Regional sources said up to 18 ANC councillors were disgruntled at the decision by the party leadership “to impose” Jordaan. They are said to reflect the sentiment of structures in the divided region who were all pushing for people in their own factions to take office.

ANC councillors are also angry at national government’s decision to bypass the local leadership in the R4.6 billion Nelson Mandela Bay housing project announced by Human Settlements Minister Lindiwe Sisulu last month.

The project will be directly managed by national government, thus depriving local councillors of the power to be in charge of lucrative business.

The councillors’ “fight-back strategy” will involve cancelling out the ANC majority by having councillors submit sick notes, make apologies or simply go AWOL.

A councillor said: “We only need a minimum of five ward councillors from the ANC. Then the meeting will not sit, because the ANC would not want to have a situation where Jordaan is embarrassed by opposition parties appointing their own mayor.”

The dissidents said if this plan succeeded in collapsing Thursday’s meeting, the council would be compelled to postpone the vote.

“When they convene another council meeting, we will alternate another group of councillors to stay away,” said a regional insider.

Another councillor said if the national leadership stepped in and disciplined suspected dissidents, it would result in further delays.

An ANC councillor with knowledge of the “fight-back plan” said funding was now being mobilised to support those councillors who could be booted out. The councillor said they were banking on the fact that if the ANC fired them, it would force by-elections and cause more delays.

City Press also understands that the reason for the cancellation of last week’s election and swearing-in of the mayor was that the numbers did not favour the ANC, showing just how precarious the party’s majority is. The ANC numbers were dented by the death of veteran councillor Mike Tofile a few weeks ago, the absence of another councillor who is overseas on council business and the hospitalisation of two others.
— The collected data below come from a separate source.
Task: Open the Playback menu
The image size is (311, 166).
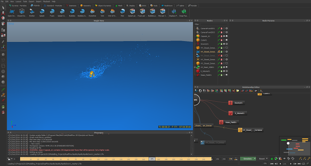Action: 46,1
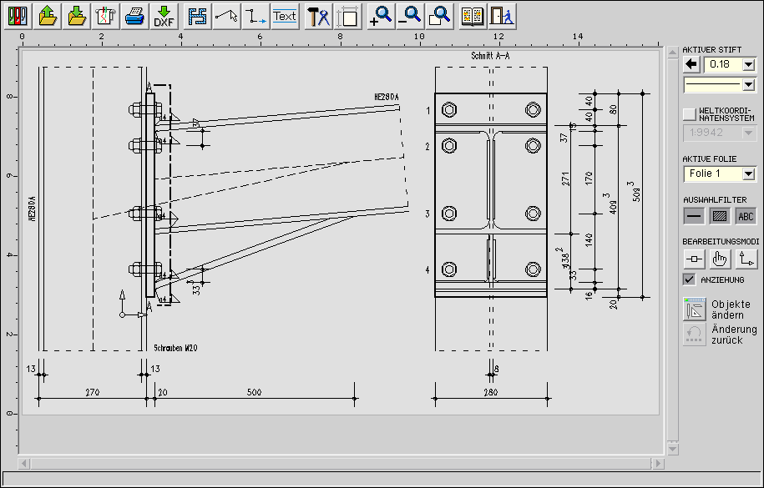Click the binders icon in toolbar
The width and height of the screenshot is (764, 488).
(x=18, y=15)
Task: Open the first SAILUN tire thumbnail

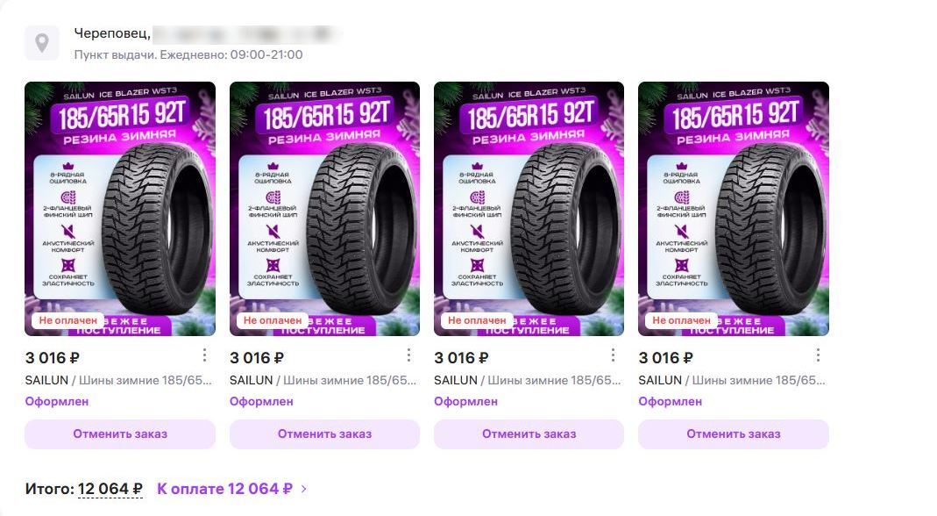Action: click(x=120, y=208)
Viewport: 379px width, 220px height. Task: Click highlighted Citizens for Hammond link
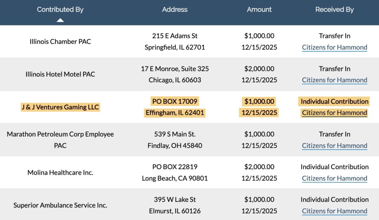pos(334,113)
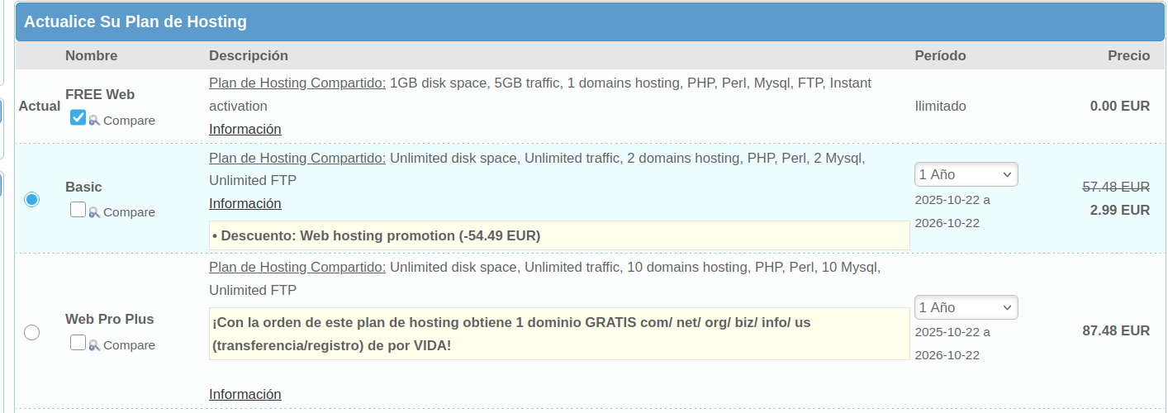Image resolution: width=1168 pixels, height=413 pixels.
Task: Select the Basic plan radio button
Action: pyautogui.click(x=31, y=199)
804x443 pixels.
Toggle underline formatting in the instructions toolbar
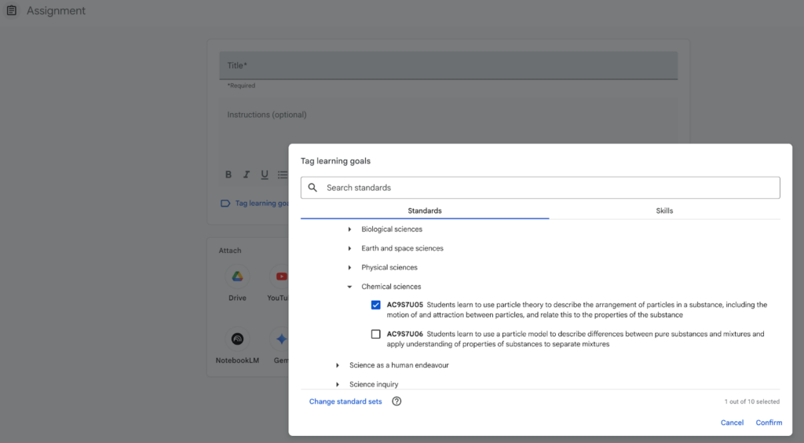tap(265, 174)
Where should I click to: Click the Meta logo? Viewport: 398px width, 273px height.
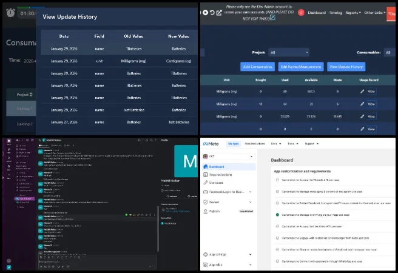pyautogui.click(x=212, y=143)
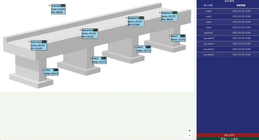Click the netu2 temperature label box

(99, 60)
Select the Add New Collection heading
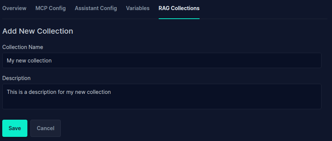332x141 pixels. click(x=38, y=31)
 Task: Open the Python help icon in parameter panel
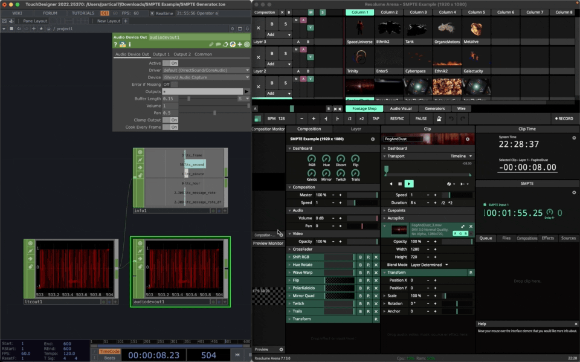tap(123, 44)
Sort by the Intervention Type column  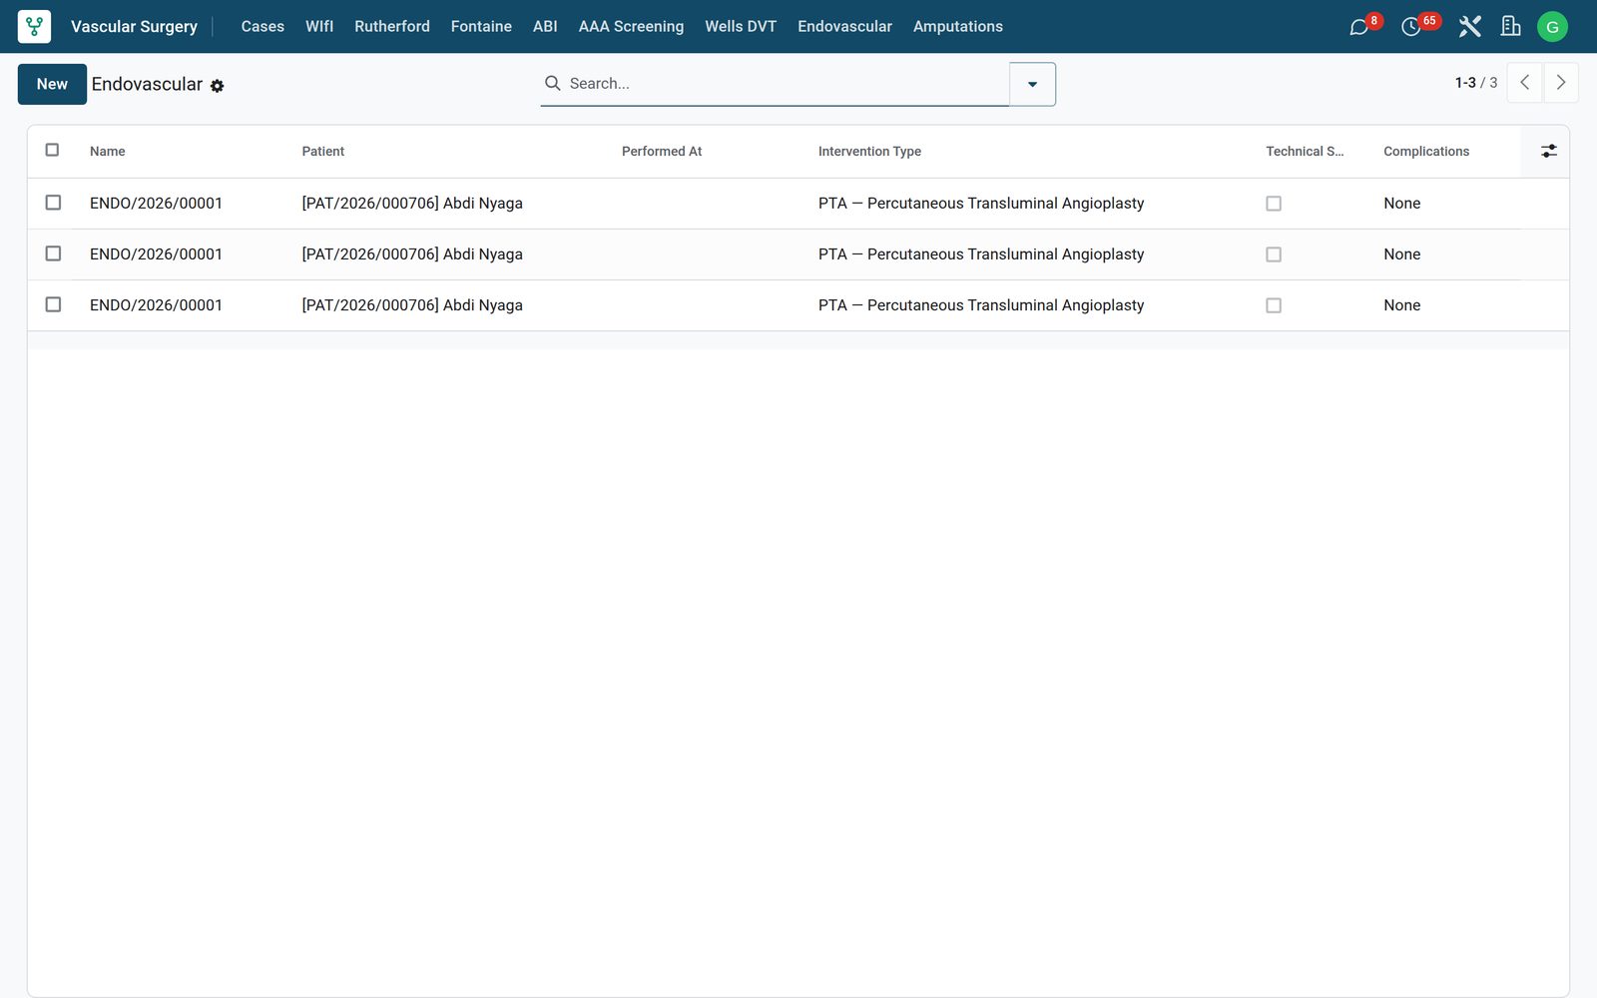[x=869, y=152]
DA councillor Retief Odendaal said internal dissension in the ANC had caused the cancellation of Friday’s meeting.

“There are a number of ANC councillors who said they would not vote for Mr Jordaan. In actual fact, we [the DA] were approached by other opposition parties to make some of our members available to stand as mayor, with confirmation from several ANC councillors that our candidate would be elected,” said Odendaal.

He did not want to name the ANC councillors, saying he did not want to “expose some of my colleagues” in the ANC.

Former mayor Zanoxolo Wayile, who was booted out by the ANC national office in 2013 amid faction fighting in the region, said Jordaan would find it tough at the metro, as there was a great deal of “political suffocation” in the position.

After his axing, Wayile was exiled to the back benches of Parliament and is now an organiser for the fledgling United Front party.

“Even if you have somebody who is passionate as a mayor, there is a lot of suffocation in that particular space. You are told who to [appoint] and not to appoint. You are told not to proceed with forensic investigations,” he said.

Addressing a media briefing on Friday after his swearing-in ceremony, Jordaan said he was nobody’s puppet.

“I have never been a puppet in my life and am not going to start being a puppet at this old age of mine. I have always done things that I believe in,” said Jordaan.